Re: UTF-8N?

From: Peter_Constable@sil.org
Date: Wed Jun 21 2000 - 11:32:53 EDT

Next message: Doug Ewell: "Re: How to distinguish UTF-8 from Latin-* ?"
Previous message: Daniel Biddle: "Re: How to distinguish UTF-8 from Latin-* ?"
Maybe in reply to: Masahiko Maedera: "UTF-8N?"
Next in thread: John Cowan: "Re: UTF-8N?"
Messages sorted by: [ date ] [ thread ] [ subject ] [ author ] [ attachment ]
Mail actions: [ respond to this message ] [ mail a new topic ]

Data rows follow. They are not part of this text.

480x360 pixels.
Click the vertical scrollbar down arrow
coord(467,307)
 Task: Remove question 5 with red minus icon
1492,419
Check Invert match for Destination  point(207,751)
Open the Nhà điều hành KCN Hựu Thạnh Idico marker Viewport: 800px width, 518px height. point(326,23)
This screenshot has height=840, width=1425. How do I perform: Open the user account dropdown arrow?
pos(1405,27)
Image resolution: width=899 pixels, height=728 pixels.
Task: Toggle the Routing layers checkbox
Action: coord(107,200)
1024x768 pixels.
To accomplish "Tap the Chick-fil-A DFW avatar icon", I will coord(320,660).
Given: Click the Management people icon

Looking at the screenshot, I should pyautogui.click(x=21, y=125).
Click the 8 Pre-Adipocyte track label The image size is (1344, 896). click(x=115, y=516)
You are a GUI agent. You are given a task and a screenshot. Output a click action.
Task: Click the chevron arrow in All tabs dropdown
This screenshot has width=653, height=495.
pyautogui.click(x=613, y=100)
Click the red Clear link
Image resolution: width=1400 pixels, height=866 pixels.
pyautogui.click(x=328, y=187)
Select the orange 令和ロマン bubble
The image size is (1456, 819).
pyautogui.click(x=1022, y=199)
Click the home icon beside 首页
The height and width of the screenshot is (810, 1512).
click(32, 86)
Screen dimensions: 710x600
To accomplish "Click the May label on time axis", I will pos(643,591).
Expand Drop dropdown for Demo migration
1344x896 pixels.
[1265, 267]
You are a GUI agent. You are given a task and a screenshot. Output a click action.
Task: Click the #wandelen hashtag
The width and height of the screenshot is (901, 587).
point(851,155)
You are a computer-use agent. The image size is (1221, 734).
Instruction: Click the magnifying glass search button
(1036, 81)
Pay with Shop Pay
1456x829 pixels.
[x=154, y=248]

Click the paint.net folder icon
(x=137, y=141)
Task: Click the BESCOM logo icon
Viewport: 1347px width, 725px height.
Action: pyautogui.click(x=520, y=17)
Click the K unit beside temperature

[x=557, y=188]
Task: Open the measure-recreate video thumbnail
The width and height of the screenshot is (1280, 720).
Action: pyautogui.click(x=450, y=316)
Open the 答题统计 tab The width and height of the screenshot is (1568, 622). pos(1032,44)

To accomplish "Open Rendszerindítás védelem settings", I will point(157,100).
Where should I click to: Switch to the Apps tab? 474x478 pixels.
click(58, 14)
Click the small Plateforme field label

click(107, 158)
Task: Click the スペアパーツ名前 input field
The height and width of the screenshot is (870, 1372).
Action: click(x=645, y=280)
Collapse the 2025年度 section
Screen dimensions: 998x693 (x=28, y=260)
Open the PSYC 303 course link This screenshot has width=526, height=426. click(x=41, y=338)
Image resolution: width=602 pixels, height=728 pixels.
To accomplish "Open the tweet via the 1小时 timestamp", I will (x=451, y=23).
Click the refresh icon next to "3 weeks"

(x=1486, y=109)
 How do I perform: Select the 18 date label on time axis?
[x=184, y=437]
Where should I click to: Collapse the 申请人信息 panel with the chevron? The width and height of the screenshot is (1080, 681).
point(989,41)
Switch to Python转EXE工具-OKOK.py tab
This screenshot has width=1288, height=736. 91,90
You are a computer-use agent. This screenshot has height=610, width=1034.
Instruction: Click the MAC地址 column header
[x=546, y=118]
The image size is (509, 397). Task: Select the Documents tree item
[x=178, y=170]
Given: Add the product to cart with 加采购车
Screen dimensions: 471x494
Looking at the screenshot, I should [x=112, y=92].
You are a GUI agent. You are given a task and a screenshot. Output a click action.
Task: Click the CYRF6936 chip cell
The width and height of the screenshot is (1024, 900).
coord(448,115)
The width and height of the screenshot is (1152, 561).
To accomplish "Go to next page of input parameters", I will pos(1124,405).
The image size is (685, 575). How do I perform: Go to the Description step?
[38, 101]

On 06/20/2000 08:20:53 PM <dewell@compuserve.com> wrote:

[snip]

>It may be useful shorthand to define the term "UTF-8N" to refer to UTF-8
text
>that does not begin with a BOM, and reserve the term "UTF-8" for text that

>*does* begin with a BOM,

"UTF-8" currently does not, and so should not, be used to indicate the
definite presence of a BOM.

>but the fact is that both are really UTF-8, and people
>will use the term "UTF-8" to refer to both.

And rightly so.

> Adding (let alone registering) a
>new charset name to express this relatively minor difference will make it
look
>(as it does to Juliusz) like there are more Unicode encoding forms than
there
>really are.

We don't want distinct encoding schemes (schemes, I think, not forms) for
the UTF-8 encoding form that are distinguished by the presence or the
absence of a BOM. Presence or absence of a BOM doesn't constitute a
difference in encoding scheme for UTF-8, or even for UTF-16, for that
matter, because it is something separate from the character stream itself.
UTF-8 files both with and without a BOM serialize the character
representations into bytes (octets) in exactly the same way. That's the
basis for distinguishing between encoding schemes, and since there isn't a
difference, there is only one encoding scheme involved in both cases.

Peter Constable

Next message: Doug Ewell: "Re: How to distinguish UTF-8 from Latin-* ?"
Previous message: Daniel Biddle: "Re: How to distinguish UTF-8 from Latin-* ?"
Maybe in reply to: Masahiko Maedera: "UTF-8N?"
Next in thread: John Cowan: "Re: UTF-8N?"
Messages sorted by: [ date ] [ thread ] [ subject ] [ author ] [ attachment ]
Mail actions: [ respond to this message ] [ mail a new topic ]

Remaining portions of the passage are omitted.